A New PoV on PVC Recycling

Polyvinyl chloride is one of the most produced plastics in the world, ranking third by volume. It’s in nearly everything: hospital equipment, plumbing, window frames, housing trim, tents, shower curtains, and even our clothing. It coats the electrical wiring in your home.

Despite all this, we don’t recycle it. The U.S. recycles approximately zero percent of this ubiquitous plastic.

That may be changing soon.

A team of researchers at the University of Michigan has discovered a way to recycle PVC. The best part? They use one of PVC’s most noxious components to do it.

They published their results in the journal Nature Chemistry.

We typically recycle plastic by melting it down, using it for lower-quality materials. However, when PVC is heated, the plasticizers and hydrochloric acid leach out of it, contaminating other plastics, corroding recycling equipment, and even causing chemical burns to the skin and eyes.

“PVC is the kind of plastic that no one wants to deal with because it has its own unique set of problems… it contains a lot of plasticizers, which contaminate everything in the recycling stream and are usually very toxic. It also releases hydrochloric acid really rapidly with some heat,” explains Danielle Fagnani, the study’s first author.

She and her partner, Anne McNeil, found a way to use the phthalates in the plasticizer to break down the PVC and improve the efficiency of the electrochemical method they developed.

While some hydrochloric acid is still released, it happens at a much slower, controlled rate. Because they can control the speed of release, they can collect the acid and provide it to other industries as a reagent or even to agricultural or pharmaceutical companies as components.

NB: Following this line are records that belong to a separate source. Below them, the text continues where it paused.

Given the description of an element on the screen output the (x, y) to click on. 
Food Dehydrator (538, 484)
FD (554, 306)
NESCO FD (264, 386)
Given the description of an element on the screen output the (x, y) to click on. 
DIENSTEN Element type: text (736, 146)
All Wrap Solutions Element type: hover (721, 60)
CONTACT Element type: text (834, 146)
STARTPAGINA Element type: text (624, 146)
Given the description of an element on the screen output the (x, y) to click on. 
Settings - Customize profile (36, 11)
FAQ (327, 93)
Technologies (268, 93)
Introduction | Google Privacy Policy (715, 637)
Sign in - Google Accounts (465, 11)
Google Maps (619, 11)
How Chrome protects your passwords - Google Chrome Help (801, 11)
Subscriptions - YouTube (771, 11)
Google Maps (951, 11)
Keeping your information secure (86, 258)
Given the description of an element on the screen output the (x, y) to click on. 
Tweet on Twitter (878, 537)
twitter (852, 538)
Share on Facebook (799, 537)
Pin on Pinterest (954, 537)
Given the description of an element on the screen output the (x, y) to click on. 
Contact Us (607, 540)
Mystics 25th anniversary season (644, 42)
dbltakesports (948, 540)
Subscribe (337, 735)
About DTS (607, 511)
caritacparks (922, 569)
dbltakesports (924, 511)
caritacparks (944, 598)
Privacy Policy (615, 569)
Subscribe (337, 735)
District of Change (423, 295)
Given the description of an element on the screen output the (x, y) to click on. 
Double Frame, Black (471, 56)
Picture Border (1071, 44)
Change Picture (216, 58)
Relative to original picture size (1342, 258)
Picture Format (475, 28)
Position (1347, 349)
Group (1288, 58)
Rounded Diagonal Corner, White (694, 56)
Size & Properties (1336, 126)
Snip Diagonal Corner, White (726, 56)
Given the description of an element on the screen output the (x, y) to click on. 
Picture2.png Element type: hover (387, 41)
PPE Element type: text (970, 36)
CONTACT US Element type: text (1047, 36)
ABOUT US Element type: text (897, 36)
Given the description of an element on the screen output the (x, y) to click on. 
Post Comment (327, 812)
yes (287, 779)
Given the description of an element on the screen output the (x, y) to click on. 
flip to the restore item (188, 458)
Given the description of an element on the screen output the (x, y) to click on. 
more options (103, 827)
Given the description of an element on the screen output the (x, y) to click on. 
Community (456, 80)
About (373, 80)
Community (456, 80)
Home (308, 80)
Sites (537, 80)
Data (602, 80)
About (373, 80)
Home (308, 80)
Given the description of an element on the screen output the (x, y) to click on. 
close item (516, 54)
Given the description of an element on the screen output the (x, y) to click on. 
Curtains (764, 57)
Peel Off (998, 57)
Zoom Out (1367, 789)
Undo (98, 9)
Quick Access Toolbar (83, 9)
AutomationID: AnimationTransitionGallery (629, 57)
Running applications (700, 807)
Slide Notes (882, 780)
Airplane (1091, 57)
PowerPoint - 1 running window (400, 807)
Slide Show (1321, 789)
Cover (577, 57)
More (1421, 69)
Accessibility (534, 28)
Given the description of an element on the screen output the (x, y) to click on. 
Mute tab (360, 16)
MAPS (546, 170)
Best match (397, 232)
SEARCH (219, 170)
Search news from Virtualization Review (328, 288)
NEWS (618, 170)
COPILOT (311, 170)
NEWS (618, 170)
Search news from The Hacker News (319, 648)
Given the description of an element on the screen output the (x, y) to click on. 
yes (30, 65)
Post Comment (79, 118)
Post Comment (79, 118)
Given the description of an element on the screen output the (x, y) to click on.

The method leaves some resulting materials that still need study to determine how to use them.

“It’s a failure of humanity to have created these amazing materials which have improved our lives in many ways, but at the same time to be so shortsighted that we didn’t think about what to do with the waste,” McNeil said.

Both women feel strongly about recycling and creating products that don’t harm our planet that we can reuse for our benefit.

“Let’s be strategic with the additives that are in plastics formulations. Let’s think about the during-use and end-of-use from the perspective of the additives,” said Fagnani, who hopes their study can help inform other scientists about recycling other complex materials.